SHORT PROBLEM: Copy out the lines of the records exactly, beginning at the line that contains "This screenshot has width=623, height=467." and stopping at the end of the records. Leave the pictures out of your answer.

Rows showing where targets appear
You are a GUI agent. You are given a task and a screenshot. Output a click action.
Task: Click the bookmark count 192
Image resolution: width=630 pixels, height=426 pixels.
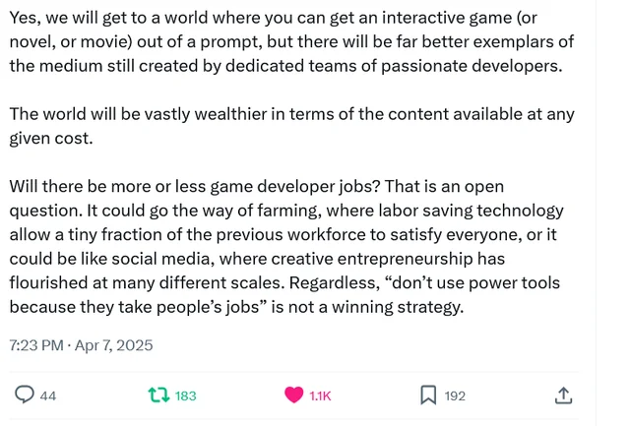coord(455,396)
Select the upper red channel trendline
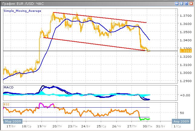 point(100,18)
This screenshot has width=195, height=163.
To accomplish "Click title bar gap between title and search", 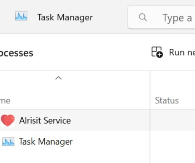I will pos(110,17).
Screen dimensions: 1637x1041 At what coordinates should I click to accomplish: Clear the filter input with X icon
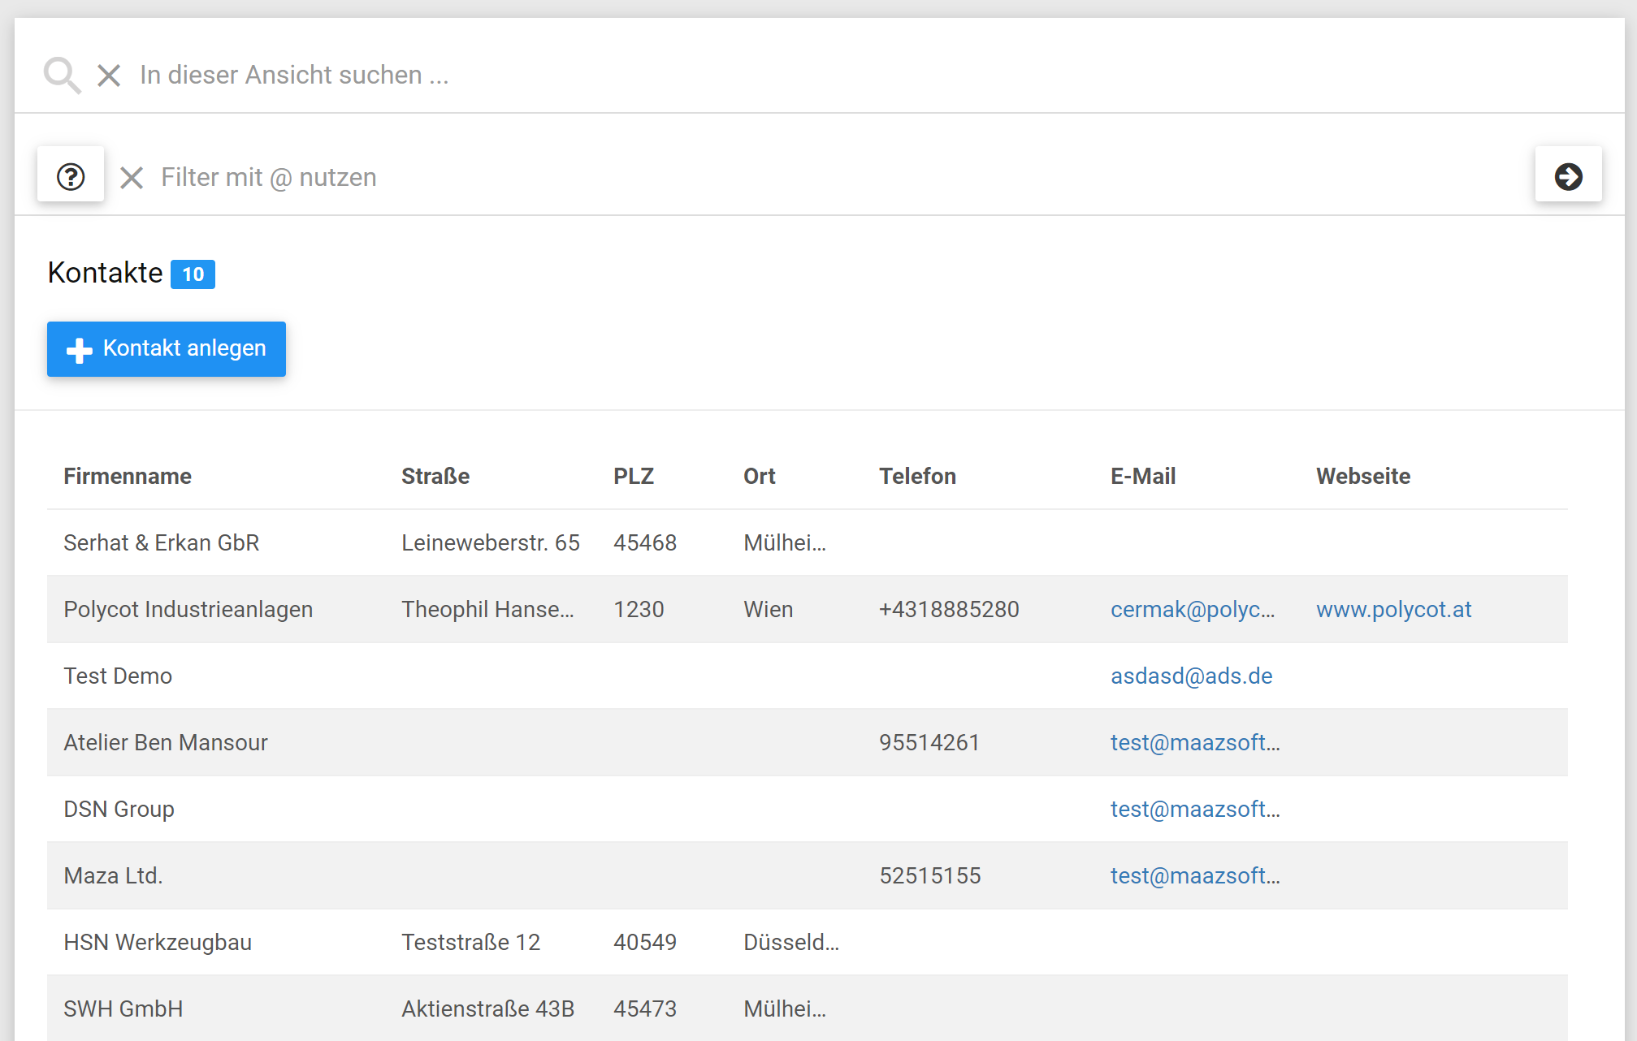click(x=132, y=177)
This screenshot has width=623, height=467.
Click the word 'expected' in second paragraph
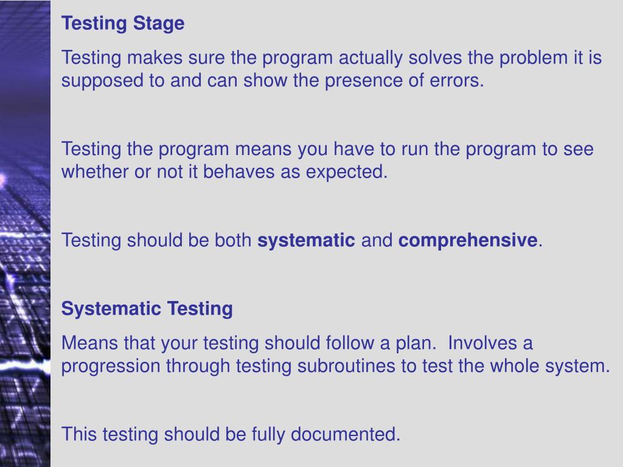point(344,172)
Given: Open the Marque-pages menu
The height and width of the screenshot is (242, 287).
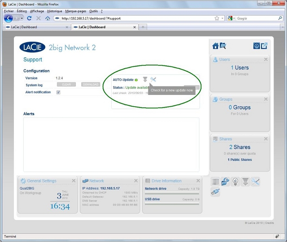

RESPONSE FOR THIS EXERCISE:
This screenshot has width=623, height=467.
Click the word 'expected' in second paragraph
point(344,172)
Given: Open the Marque-pages menu
The height and width of the screenshot is (242, 287).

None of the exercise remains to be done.